Learning languages and becoming a language teacher are common activities around the world. Many people learn languages that are not spoken in their homes. They might study a new language at school, or they might move somewhere for a short or long time and learn a new language. It is also true that an estimated 60% of people are bi/multilingual; some of them live in communities that use two or more languages every day.

It is important to acknowledge a case like mine in the U.S., which also exists in other parts of the world. I was raised monolingually in English and started learning Spanish in school at age 11, and in adulthood I lived for periods of 1+ years in Spain and in Mexico. I learned it well enough to eventually become a linguist and a professor of Spanish.

However, many children in the U.S. whose families originally spoke Spanish did not get the opportunity to study it. They were required to take classes only in English; they and their families were mocked or bullied for speaking Spanish; they often experienced other kinds of structural racism and hardships that prevented them from developing Spanish proficiency.

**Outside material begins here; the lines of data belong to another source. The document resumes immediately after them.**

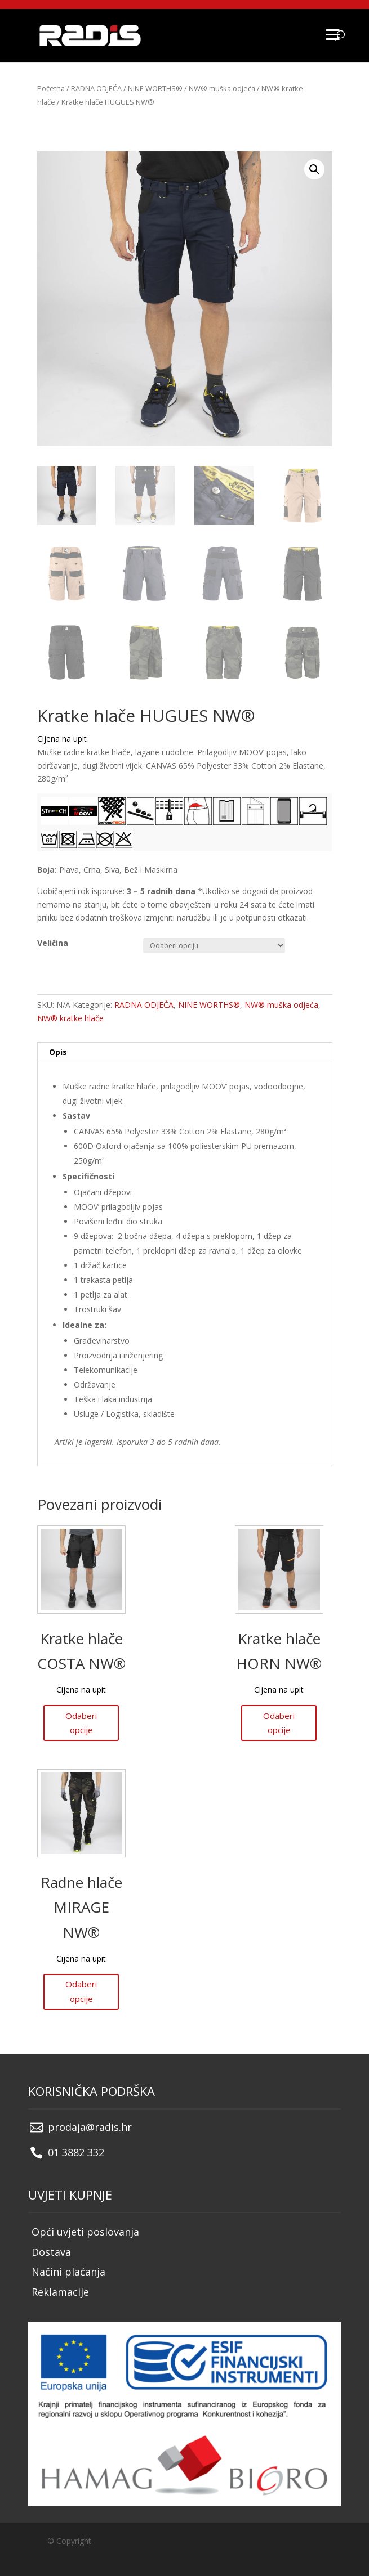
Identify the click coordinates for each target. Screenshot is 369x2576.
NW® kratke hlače (70, 1018)
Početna (51, 88)
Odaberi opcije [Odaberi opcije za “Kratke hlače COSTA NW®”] (81, 1723)
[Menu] (332, 34)
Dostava (51, 2252)
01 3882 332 (76, 2152)
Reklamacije (60, 2292)
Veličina (52, 942)
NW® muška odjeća (222, 88)
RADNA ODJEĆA (96, 88)
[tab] (185, 1052)
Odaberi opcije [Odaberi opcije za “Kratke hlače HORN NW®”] (279, 1723)
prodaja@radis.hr (90, 2127)
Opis (58, 1052)
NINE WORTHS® (155, 88)
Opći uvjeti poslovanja (85, 2231)
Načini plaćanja (68, 2271)
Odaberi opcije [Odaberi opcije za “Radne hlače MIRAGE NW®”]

Non-Latinx people need to acknowledge this. Especially the particularly painful irony that so many of us end up teaching Spanish to the very people it was stolen from.

I don’t believe that this constitutes an argument against learning other languages; it does not suggest that your white high school Spanish teacher ‘stole’ Spanish from anyone; nor does it deny that many people worked very hard to acquire their language abilities and now make excellent teachers, linguists, writers, scholars, etc. What I am saying is that I believe we should think very hard about our role in the system that allows us to earn money using a language that we had the privilege to add (and if we are white/white passing, we likely do not experience bullying for speaking it) while others who arguably have more of a right to that language cannot do so.

We should be working to put ourselves out of a job by building structures within which Latinx children and families have abundant access to high quality education in Spanish should they choose it. This says nothing about combatting structural racism, economic marginalization, and the xenophobic ideologies that plague this country, but it is a start.